The size of the deficit and mounting federal debt will impede the country’s recovery, but so will some of the policies enacted by the federal government before the recession. The federal government chose to introduce a host of policies that encumber industries with greenhouse gas emissions, none more high-profile than the national carbon tax. The way the tax is designed coupled with the absence of an equivalent tax in most of our trading partners, particularly the United States, means that the cost increases from the carbon tax will reduce the competitiveness of a host of industries such as petroleum and coal, agricultural chemical manufacturing, electric power generation, transmission and distribution, and basic chemical manufacturing.
The anti-competitiveness of the federal carbon tax was then amplified for the country’s energy sector by the cancellation (directly or indirectly) of multiple pipeline projects, and policies such as federal Bill C-48 (prohibition against exporting Alberta bitumen via the West Coast) and Bill C-69 (significantly complicated and heightened uncertainty around the process for large-scale project approval, including infrastructure such as pipelines).
The federal government—along with almost all the provinces—also reduced Canada’s tax competitiveness by raising personal income tax rates on workers, particularly professionals and entrepreneurs. For instance, of the 61 Canadian provinces and U.S. states (including Washington, D.C.), Nova Scotia currently has the highest combined top statutory marginal personal income tax rate (54.0 per cent), followed by Ontario (53.5 per cent), and Quebec (53.3 per cent). Moreover, nine Canadian provinces occupy the list of the 10 jurisdictions with the highest top combined marginal income tax rates and all provinces are in the top 12. In 2018 (latest year of available international data), Canada had the 7th highest combined top personal income tax rate out of 34 industrialized countries.

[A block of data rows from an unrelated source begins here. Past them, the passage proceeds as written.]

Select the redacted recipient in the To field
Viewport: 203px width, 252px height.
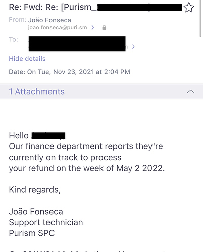coord(77,43)
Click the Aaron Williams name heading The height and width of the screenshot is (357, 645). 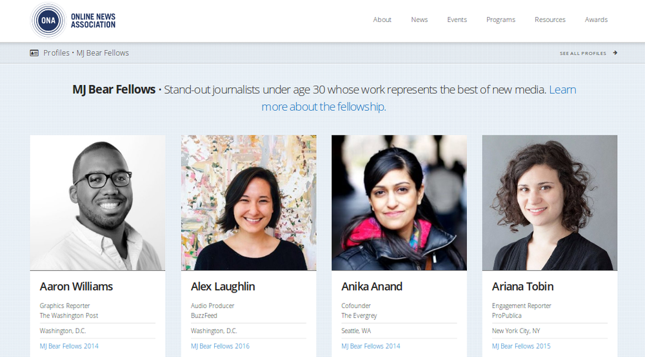76,286
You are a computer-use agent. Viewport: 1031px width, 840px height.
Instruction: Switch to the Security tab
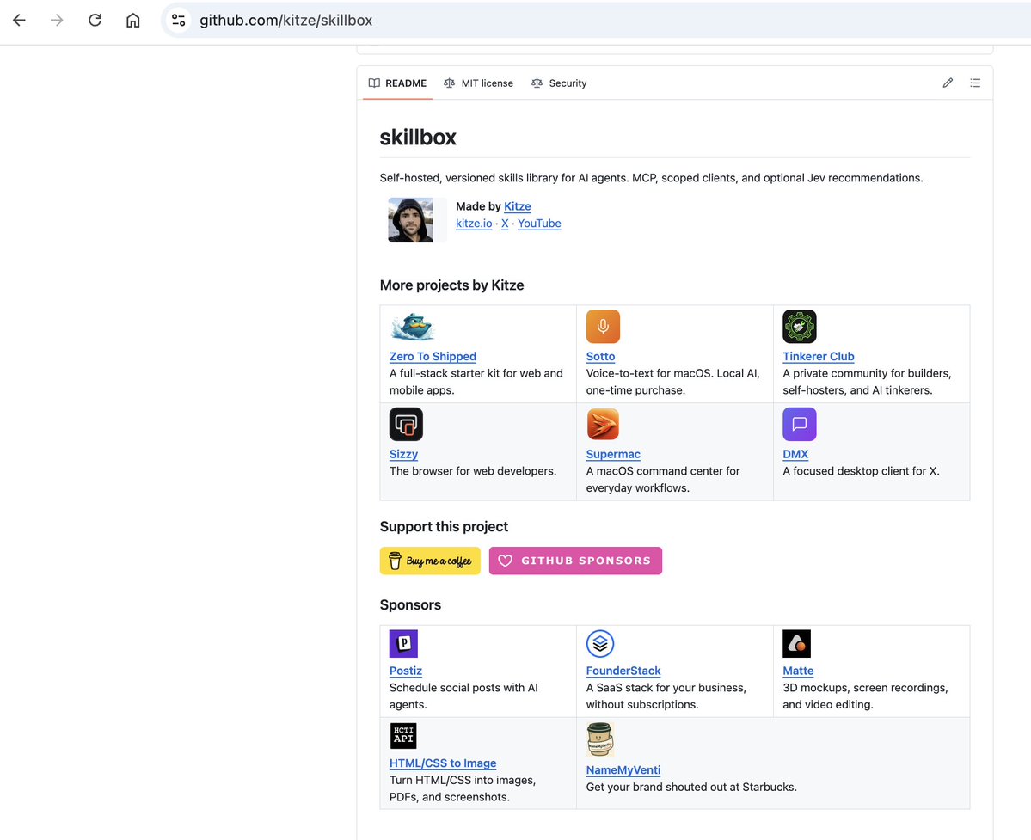click(x=559, y=83)
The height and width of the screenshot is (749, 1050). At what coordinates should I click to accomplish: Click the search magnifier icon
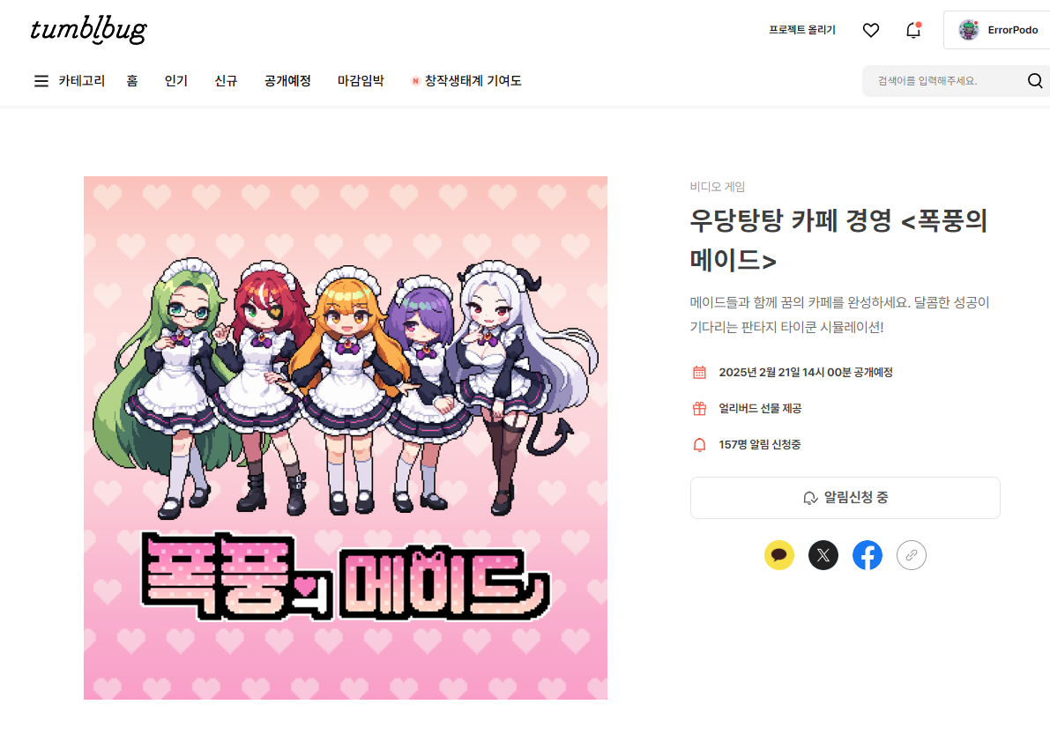point(1035,81)
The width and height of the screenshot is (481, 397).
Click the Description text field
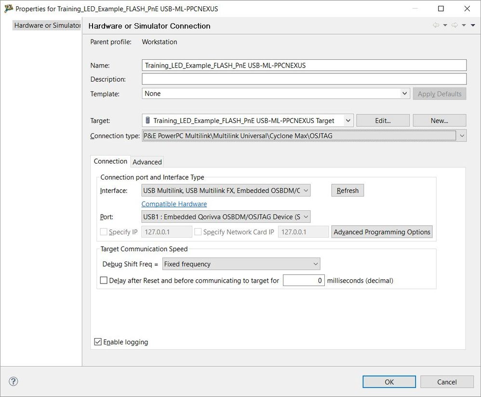click(x=304, y=79)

These policies were combining to reduce Canada’s attractiveness as a place to do business and invest well before the recession. As my colleagues recently pointed out, “business investment was down $2.4 billion or -0.7 per cent in 2019. This includes both domestic and foreign direct investment.” Over the last five years, business investment excluding residential housing has decreased 17.3 per cent (after adjusting for inflation). And as a recent study concluded, these declines were not confined to the energy sector. Between 2014 and 2017, the latest available data, 10 of 15 industries experienced a decline in private sector investment. Finally, when examining the flow of foreign investment into Canada and the investment of Canadians outside of Canada, there was nearly $35 billion (net) that left the country in 2019.
As the health crisis related to COVID-19 starts to stabilize, hopefully sooner rather than later, Canadians will start to focus on the need for economic recovery. Undoing much of the damaging policies implemented over the last five years that have impaired Canada’s competitiveness and attractiveness for investors, entrepreneurs, and professionals would do a great deal to establish a platform for recovery and future prosperity.